I followed my own advice and went back to work, finding a way to ignore the reviews and instead focusing on the kind words and the edits that my publishers were giving me. I always have deadlines and it was easy to get lost back into them and forget that reviews are opinions and I didn’t have to listen. But then I started getting messages and these weren’t so easy to ignore. My friend told me that sometimes readers seem to forget that there are people behind the books instead of unfeeling machines. The notes I was getting would not be something someone would have said to my face and yet they were coming in over email and facebook. I wanted to argue and its hard to stay silent when someone is blatantly wrong about something in a book that you love.

Fans argue over books all the time. Who should Bella have ended up with? Why did Snape have to die? These are questions that fans of these series go back and forth over. But when an author speaks up and says something of that nature it is seen as wrong and bitchy. Fine, I stayed silent. We authors need readers and reviewers.
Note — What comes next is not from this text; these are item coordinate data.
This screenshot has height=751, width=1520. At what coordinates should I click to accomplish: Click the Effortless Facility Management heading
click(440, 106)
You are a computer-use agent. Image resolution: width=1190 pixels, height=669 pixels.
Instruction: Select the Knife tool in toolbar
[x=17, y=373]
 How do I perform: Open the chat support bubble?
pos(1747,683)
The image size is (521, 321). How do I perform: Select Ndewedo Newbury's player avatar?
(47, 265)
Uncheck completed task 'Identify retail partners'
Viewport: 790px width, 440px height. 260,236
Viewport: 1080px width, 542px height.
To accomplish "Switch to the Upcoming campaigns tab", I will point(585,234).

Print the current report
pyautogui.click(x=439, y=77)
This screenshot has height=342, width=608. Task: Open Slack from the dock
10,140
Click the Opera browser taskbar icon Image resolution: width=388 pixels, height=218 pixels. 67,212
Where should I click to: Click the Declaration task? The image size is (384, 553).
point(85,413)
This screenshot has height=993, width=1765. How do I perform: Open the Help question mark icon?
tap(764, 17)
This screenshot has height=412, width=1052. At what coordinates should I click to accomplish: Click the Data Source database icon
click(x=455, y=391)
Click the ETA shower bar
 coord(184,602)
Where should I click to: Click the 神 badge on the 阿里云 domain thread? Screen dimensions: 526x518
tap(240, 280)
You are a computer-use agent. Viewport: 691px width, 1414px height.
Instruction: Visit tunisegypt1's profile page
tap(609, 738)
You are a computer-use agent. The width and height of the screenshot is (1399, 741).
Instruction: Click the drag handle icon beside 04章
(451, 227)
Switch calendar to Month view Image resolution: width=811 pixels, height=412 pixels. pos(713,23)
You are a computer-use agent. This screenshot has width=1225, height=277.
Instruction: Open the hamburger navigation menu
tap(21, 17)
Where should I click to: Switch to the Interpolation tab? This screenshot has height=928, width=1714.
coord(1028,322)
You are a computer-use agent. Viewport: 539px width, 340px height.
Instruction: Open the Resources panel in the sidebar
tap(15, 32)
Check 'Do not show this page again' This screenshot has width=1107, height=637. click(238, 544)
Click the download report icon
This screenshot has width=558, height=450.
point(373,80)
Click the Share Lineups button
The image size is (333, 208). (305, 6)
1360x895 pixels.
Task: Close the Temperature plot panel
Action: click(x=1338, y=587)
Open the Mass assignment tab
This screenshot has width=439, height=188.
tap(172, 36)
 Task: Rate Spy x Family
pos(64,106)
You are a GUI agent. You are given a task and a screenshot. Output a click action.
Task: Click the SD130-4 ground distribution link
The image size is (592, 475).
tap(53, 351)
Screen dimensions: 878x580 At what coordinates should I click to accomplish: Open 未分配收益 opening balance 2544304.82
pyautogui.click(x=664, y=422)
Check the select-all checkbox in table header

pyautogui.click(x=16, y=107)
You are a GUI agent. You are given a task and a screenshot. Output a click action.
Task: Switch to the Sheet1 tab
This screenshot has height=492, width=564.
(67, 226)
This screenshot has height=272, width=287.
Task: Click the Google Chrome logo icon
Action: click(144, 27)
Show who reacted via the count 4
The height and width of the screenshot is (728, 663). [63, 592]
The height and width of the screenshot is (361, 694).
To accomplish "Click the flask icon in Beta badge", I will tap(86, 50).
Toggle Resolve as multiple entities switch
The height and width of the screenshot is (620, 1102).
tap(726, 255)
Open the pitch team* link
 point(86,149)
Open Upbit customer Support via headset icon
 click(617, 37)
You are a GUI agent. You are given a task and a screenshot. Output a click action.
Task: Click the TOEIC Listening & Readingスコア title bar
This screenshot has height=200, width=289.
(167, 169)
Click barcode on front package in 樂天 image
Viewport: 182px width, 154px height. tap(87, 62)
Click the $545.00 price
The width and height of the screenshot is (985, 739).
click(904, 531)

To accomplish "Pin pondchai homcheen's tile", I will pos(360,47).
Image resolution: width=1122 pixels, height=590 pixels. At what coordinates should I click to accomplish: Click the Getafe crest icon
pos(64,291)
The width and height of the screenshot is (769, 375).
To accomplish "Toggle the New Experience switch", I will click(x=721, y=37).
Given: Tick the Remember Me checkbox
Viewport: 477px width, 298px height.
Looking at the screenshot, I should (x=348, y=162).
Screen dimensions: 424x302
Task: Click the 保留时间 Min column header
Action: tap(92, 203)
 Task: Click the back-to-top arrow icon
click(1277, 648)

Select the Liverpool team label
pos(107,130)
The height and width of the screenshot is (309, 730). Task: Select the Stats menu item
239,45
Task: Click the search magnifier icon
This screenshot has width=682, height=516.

I understand the relationship and the line that authors walk. We write the stories, readers hopefully read them, and reviewers give the readers honest opinions of our work to help the readers make their buying decisions. It is a system that often works perfectly well.

But after so much negativity I considered not doing this anymore. I didn’t see the point of it when I put so much of myself into a book and got only pain in response. I quit my job and stopped going to college for my books. I wasn’t sure if it was worth it anymore.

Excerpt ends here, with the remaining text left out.